Instructions for the task: Repeat the entries exactly, keeping every line as it is.

Collected data entries:
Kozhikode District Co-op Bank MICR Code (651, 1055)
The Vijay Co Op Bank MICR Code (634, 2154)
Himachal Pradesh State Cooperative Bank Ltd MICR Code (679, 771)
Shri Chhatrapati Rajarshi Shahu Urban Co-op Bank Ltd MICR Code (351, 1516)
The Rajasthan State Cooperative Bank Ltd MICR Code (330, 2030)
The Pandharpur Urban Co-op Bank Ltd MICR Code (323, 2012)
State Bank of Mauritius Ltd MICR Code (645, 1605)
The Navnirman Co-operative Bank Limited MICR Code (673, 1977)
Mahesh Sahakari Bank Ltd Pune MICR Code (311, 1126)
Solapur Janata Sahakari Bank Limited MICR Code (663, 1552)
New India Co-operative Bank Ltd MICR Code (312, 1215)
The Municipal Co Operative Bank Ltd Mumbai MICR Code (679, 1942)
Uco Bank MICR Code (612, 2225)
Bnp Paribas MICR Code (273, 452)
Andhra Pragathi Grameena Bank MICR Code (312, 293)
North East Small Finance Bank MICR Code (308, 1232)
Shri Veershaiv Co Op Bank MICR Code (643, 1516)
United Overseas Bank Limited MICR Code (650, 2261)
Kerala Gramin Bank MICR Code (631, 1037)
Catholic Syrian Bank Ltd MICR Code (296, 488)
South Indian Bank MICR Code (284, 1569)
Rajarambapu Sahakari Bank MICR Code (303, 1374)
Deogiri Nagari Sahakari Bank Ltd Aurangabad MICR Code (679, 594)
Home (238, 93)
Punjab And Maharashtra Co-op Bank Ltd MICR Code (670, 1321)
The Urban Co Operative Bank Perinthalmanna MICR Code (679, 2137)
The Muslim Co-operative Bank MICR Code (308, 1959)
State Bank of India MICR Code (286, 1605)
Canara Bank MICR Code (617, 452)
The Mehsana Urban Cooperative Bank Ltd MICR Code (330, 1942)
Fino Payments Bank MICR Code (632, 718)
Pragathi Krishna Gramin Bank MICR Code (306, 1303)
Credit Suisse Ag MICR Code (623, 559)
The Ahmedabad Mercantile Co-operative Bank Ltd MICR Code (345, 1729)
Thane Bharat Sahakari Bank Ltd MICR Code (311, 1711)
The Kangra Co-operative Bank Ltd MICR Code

Task result:
Kozhikode District Co-op Bank MICR Code (651, 1055)
The Vijay Co Op Bank MICR Code (634, 2154)
Himachal Pradesh State Cooperative Bank Ltd MICR Code (679, 771)
Shri Chhatrapati Rajarshi Shahu Urban Co-op Bank Ltd MICR Code (351, 1516)
The Rajasthan State Cooperative Bank Ltd MICR Code (330, 2030)
The Pandharpur Urban Co-op Bank Ltd MICR Code (323, 2012)
State Bank of Mauritius Ltd MICR Code (645, 1605)
The Navnirman Co-operative Bank Limited MICR Code (673, 1977)
Mahesh Sahakari Bank Ltd Pune MICR Code (311, 1126)
Solapur Janata Sahakari Bank Limited MICR Code (663, 1552)
New India Co-operative Bank Ltd MICR Code (312, 1215)
The Municipal Co Operative Bank Ltd Mumbai MICR Code (679, 1942)
Uco Bank MICR Code (612, 2225)
Bnp Paribas MICR Code (273, 452)
Andhra Pragathi Grameena Bank MICR Code (312, 293)
North East Small Finance Bank MICR Code (308, 1232)
Shri Veershaiv Co Op Bank MICR Code (643, 1516)
United Overseas Bank Limited MICR Code (650, 2261)
Kerala Gramin Bank MICR Code (631, 1037)
Catholic Syrian Bank Ltd MICR Code (296, 488)
South Indian Bank MICR Code (284, 1569)
Rajarambapu Sahakari Bank MICR Code (303, 1374)
Deogiri Nagari Sahakari Bank Ltd Aurangabad MICR Code (679, 594)
Home (238, 93)
Punjab And Maharashtra Co-op Bank Ltd MICR Code (670, 1321)
The Urban Co Operative Bank Perinthalmanna MICR Code (679, 2137)
The Muslim Co-operative Bank MICR Code (308, 1959)
State Bank of India MICR Code (286, 1605)
Canara Bank MICR Code (617, 452)
The Mehsana Urban Cooperative Bank Ltd MICR Code (330, 1942)
Fino Payments Bank MICR Code (632, 718)
Pragathi Krishna Gramin Bank MICR Code (306, 1303)
Credit Suisse Ag MICR Code (623, 559)
The Ahmedabad Mercantile Co-operative Bank Ltd MICR Code (345, 1729)
Thane Bharat Sahakari Bank Ltd MICR Code (311, 1711)
The Kangra Co-operative Bank Ltd MICR Code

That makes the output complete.